We have been among you all for years without you knowing. We indeed have an eye on your women, wealth, and resources. Resistance is futile! Beware 2012 earthlings!

BTW, wasn't Independence Day already released? Also, I never make misteaks...


----------



## SlipperFan (Apr 26, 2010)

Another :rollhappy::rollhappy::rollhappy: !!!


----------



## Ernie (Apr 26, 2010)

Take another look at the exact pages and images I reference, guys. These aren't mis-prints or errors on behalf of authors or Orchids editors. 

-Ernie


----------



## tim (Apr 27, 2010)

The first one is, as Ramon said, pretty clearly a Shun-Fa Golden awarded an AM as a Mem. Larry Heuer. By looking at the overall shape of the flower, the shape of the pouch, the overall color, etc., its parentage reveals itself. Comparing it with a normal Mem. Larry Heuer, it's pretty clear that it's incorrectly labelled. At the same time, there are 8-9 other awarded Mem. Larry Heuers that are also Shun-Fa Goldens mislabelled. A good reason to have AQPlus, and to know some of the patterns typical of hangianum in hybridizing - boxy pouch, tomentose petal base, red in petal base, and much better overall shape, size, substance, and conformation than a emersonii. Older Mem. Larry Heuers (the real ones) have huge petals and weak substance. Not much has been done in the last decade with linebreeding emersonii, and no sib crossing of Mem. Larry Heuers has been to the best of my knowledge, but lots of nurseries have been selling Shun-Fa Golden as Mem. Larry Heuer. And yes I can name names, but won't. period. 

As far as the other thing Ernie mentioned, it's a pretty nice Magic Lantern. To me it looks like a Magic Lantern. Micranthum x vietnamense does not look much like a Magic Lantern to me (that's Wossner Vietnam Love, btw): much recurving of segments, much poorer overall form and especially substance than normal Magic Lantern. That being said, I don't think it's an FCC, and especially not a 92, because the petals are small, the distal petals edges deformed, and the dorsal sepal keeled and hooded. Compared to some other awarded (like Sam Tsui's 'Gigantic'), its form's just not that great. It is large, however, and I'm sure seeing 9 flowers at once had some of the "wow" factor going for it...

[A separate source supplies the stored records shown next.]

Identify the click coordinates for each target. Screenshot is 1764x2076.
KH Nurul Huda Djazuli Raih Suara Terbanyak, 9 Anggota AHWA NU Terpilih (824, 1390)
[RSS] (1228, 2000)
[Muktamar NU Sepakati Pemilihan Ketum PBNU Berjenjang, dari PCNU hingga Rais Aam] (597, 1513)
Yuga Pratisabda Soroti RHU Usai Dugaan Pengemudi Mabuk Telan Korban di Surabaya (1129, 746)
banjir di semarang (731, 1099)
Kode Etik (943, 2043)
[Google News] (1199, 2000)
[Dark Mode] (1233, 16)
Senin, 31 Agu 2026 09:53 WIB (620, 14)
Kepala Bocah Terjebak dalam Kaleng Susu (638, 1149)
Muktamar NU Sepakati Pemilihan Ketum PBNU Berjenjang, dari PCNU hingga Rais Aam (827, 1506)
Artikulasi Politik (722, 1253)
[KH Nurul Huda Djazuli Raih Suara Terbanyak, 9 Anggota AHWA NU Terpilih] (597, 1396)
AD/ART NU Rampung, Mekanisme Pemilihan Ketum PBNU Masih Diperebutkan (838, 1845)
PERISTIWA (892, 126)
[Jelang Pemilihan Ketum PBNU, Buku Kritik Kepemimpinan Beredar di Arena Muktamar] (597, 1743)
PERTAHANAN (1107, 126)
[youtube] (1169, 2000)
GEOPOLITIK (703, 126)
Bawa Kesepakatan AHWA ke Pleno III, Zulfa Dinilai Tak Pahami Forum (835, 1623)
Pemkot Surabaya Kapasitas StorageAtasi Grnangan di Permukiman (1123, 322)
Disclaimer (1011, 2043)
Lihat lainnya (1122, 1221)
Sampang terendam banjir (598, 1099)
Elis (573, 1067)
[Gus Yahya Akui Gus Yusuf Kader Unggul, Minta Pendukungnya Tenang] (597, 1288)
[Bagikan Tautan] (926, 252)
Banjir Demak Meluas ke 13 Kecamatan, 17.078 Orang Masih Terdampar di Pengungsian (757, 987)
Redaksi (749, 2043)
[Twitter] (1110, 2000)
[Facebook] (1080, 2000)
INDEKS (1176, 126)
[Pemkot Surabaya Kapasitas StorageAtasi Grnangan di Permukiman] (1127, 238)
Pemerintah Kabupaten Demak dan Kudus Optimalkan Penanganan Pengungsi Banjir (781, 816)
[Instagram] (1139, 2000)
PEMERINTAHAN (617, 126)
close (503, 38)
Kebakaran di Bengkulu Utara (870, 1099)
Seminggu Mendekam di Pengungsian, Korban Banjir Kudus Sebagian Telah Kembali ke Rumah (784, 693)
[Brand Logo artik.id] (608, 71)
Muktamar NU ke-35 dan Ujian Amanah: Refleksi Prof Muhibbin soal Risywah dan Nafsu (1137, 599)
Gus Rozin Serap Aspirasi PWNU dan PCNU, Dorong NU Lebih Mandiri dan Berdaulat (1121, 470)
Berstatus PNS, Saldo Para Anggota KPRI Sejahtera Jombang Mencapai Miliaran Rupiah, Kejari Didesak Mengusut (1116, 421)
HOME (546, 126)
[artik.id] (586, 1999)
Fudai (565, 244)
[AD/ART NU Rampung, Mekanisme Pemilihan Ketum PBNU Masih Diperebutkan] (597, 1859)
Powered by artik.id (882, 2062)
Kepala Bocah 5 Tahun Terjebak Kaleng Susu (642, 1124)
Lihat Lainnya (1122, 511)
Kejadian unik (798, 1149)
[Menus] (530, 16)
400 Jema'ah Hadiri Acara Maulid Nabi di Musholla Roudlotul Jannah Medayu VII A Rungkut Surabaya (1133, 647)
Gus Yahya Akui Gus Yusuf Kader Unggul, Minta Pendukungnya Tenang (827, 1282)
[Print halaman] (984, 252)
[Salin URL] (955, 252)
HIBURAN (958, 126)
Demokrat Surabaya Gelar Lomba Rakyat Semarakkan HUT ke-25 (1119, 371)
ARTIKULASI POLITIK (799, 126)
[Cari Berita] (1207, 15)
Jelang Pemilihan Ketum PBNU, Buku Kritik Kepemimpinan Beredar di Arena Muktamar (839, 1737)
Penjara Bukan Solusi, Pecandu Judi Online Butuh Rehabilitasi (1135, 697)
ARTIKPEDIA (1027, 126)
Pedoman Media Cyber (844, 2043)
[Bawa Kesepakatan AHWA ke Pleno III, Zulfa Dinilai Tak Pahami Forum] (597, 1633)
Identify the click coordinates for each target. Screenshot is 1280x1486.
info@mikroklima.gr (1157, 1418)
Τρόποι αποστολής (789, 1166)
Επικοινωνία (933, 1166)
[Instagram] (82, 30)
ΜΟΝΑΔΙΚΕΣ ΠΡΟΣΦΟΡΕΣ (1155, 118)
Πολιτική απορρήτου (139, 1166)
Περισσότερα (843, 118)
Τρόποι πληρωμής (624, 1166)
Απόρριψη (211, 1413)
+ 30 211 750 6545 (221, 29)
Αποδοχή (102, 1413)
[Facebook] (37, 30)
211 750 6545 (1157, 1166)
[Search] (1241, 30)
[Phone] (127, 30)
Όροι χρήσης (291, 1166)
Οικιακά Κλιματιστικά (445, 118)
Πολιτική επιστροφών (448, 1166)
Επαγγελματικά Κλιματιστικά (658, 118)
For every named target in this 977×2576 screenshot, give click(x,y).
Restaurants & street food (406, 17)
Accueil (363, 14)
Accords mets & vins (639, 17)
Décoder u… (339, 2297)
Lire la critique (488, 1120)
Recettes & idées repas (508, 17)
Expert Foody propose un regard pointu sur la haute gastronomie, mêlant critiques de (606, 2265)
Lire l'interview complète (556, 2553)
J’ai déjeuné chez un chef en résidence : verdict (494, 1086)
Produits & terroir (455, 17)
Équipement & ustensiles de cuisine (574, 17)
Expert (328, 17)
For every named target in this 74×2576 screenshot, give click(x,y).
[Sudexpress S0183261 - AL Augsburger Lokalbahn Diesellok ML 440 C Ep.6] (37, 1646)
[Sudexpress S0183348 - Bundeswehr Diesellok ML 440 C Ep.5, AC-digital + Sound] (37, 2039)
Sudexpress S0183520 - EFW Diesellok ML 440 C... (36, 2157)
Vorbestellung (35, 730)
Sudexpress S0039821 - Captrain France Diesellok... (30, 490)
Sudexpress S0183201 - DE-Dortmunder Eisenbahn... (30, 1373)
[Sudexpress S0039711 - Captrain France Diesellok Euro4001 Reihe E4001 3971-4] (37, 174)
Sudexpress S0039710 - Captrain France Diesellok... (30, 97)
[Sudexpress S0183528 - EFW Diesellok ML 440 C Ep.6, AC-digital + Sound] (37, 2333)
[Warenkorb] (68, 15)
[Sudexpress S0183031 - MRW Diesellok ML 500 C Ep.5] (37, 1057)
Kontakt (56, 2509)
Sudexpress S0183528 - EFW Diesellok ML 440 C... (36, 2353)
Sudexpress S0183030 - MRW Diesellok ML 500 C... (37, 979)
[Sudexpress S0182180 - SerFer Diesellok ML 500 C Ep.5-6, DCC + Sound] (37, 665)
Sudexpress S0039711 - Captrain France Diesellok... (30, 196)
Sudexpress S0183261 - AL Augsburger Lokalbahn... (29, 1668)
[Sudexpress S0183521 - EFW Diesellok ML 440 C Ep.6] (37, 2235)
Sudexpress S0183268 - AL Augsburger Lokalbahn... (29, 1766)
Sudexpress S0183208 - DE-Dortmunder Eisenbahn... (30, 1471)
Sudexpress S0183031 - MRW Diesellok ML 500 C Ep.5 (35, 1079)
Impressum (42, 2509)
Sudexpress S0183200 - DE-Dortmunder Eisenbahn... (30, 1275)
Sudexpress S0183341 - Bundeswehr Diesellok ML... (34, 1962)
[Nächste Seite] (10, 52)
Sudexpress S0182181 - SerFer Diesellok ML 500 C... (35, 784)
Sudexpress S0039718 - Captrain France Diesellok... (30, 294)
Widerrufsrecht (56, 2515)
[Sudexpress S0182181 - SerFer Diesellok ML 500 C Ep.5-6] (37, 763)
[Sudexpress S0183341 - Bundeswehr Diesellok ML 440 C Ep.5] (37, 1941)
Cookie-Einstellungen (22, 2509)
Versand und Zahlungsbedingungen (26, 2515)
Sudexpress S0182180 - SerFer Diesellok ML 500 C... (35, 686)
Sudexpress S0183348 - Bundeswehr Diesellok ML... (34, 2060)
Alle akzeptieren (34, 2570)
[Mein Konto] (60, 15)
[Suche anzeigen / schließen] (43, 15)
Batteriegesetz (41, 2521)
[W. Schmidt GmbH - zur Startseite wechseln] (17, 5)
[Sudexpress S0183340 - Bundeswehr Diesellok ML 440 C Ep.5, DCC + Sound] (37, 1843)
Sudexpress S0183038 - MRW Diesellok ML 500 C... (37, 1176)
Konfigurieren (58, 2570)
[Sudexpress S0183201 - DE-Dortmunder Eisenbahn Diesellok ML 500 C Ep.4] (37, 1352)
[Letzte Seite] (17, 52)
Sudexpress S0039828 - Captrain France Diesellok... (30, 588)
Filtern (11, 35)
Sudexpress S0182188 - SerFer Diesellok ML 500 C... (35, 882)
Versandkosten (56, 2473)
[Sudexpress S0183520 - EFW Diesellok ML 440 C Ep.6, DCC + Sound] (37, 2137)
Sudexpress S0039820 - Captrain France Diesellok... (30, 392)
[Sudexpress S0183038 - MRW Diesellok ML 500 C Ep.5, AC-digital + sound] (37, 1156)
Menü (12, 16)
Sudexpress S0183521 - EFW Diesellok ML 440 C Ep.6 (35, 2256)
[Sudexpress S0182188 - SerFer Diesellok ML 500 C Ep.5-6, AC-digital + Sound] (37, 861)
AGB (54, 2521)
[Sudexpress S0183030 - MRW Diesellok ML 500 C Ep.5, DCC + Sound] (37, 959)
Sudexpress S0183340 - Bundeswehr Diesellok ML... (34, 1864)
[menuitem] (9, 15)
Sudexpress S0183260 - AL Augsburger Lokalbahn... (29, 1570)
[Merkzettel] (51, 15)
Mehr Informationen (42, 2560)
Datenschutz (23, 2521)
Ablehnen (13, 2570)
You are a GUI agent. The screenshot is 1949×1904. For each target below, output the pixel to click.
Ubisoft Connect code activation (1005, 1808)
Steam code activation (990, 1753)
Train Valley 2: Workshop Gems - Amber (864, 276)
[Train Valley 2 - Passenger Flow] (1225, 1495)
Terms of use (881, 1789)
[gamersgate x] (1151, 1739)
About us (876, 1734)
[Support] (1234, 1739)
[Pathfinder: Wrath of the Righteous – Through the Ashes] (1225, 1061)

My two cents; impossible to "know" without being there...but interesting judging questions nonetheless.

I'm still appalled about Kay's name being misspelled, regardless of the editing issues you've all noted. Not an excuse, especially when referring to names. And especially important when referring to names of people so important in paphs.

Those of you who don't get the magazine and / or AQPlus, if you want clarification, please ask.


----------



## Shiva (Apr 27, 2010)

Ernie and Tim

You're absolutely right to raise these concerns, but orchid judges make mistakes too and no matter how big the mistake is, it is still a mistake. Anyway, I wish Mr. Teeth well in keeping Orchids afloat in these hard economic changing times.


----------



## goldenrose (Apr 27, 2010)

Is there any way to avoid the mess? Judges should know the difference. Are judging teams formed based on the judges knowledge or expertise with a certain family of orchids? If there was a slipper alliance team that was judging those plants would mistakes like this be caught? 
I purchased a hangianum cross, the label says it's an emersonii cross, I don't plan on showing this plant but others obviously have no problem saying it's this when it's actually that & when judges don't catch it - it's possibly awarded! Shame on the judges but shame on the exhibitor too!
At what point is it legal? When these hang X plants are crossed with say legal parvis, then is that next generation eligible for AOS awards?
See where I'm going? If lab crosses of CITIES plants were OK by AOS would we have this mess?


----------



## NYEric (Apr 27, 2010)

If CITES interpretation was informed would we have this mess!?


----------



## Ernie (Apr 27, 2010)

Now we're rolling...

-Ernie


----------



## NYEric (Apr 27, 2010)

Actually, regarding the yellow flower, I thought hang made hairy pits, that's why I didn't question it.


----------



## Mrs. Paph (Apr 27, 2010)

I didn't catch the other one, but when I saw the Magic Lantern I really scratched my head - the petals and overall form just aren't that appealing compared to many of the pictures here and elsewhere on the web I've admired. I suppose it could be a bad angle/photo, but it doesn't seem to scream FFC, or even say it quietly...


----------



## tim (Apr 27, 2010)

that's what i mean by seeing it in person. The Magic Lantern is a big improvement over its 2007 CCE, both in flower number (+3) and in NS (+ nearly 1 cm). The NS is pretty good, it just leads to an unbalanced flower when combined with a lack of improvement in the petal width. Maybe it just had that wow factor...for judges to see it again after just awarding a CCE previously...


----------



## tenman (Apr 29, 2010)

KyushuCalanthe said:


> We have been among you all for years without you knowing. We indeed have an eye on your women, wealth, and resources. Resistance is futile! Beware 2012 earthlings!
> 
> BTW, wasn't Independence Day already released? Also, I never make misteaks...



A.you can have the women; don't want 'em anyway.

B.I have no wealth.

C.resources all shot anyway.

D.stay away from my orchids!

RE: AOS 'Mam.Larry Heuer': I'm voting with Ramon, it looks to me like it's got hangianum in it; much searching under the name he presented I found the correct name: Shun-Fa Golden. One key piece of info is lacking: measurements.


----------